Representation 은 입력에 대해 task 에 중요한 것만 담은 vector 야. 좋은 word embedding space 에서는 man 과 king 이 가까이 있어 — network 가 royal term 들이 cluster 한다는 걸 배웠으니까. Vision encoder 에서 같은 강아지의 다른 각도 사진 두 장이 가까이 있어 — pixel-level identity 가 아니라 강아지 다움 을 배웠으니까.

Representation 은 modern AI 의 load-bearing idea 야. 강한 encoder — 이미지면 CLIP, 텍스트면 sentence-transformer, 오디오면 음성 모델 — 가 있으면 downstream task (classification, retrieval, clustering, recommendation) 는 위에 작은 head 만 올려서 풀 수 있어. 어려운 일은 representation 자체를 학습하는 거였지.

왜 이게 비용 효율적인가

Backbone pretrain 은 비싸 — 가장 큰 모델은 수백만 달러. 근데 한 번 만들어지면 새 task 의 marginal cost 는 작아: 라벨링된 예시 수천 개 모으고, backbone 을 freeze (또는 살짝 fine-tune) 하고, 위에 작은 classifier train. 두 명짜리 팀이 일주일 만에 쓸만한 이미지 분류기 ship 하는 방식이야.

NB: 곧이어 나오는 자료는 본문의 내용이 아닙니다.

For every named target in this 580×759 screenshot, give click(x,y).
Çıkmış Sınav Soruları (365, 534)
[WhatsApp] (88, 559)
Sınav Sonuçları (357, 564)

원칙: '어떤 model 을 train 하지?' 보다 'task 에 어떤 representation 이 필요하지?' 를 먼저 물어. 요즘 큰 승리는 대부분 architecture 선택이 아니라 pretrained encoder 선택에서 나와.

Representation 은 training data 를 반영해

한 인종의 사진으로 face encoder 를 train 하면, 그 인종이 representation 의 중심에 가고 다른 인종은 가장자리로 밀려나. 2020 년 영어 뉴스로 pretrain 된 text encoder 는 2025 년 Reddit slang 에서 더 약하고, 한국어에서는 훨씬 더 약해. Encoder 가 뭐로 학습됐는지 아는 게 그걸 잘 쓰는 일의 일부야.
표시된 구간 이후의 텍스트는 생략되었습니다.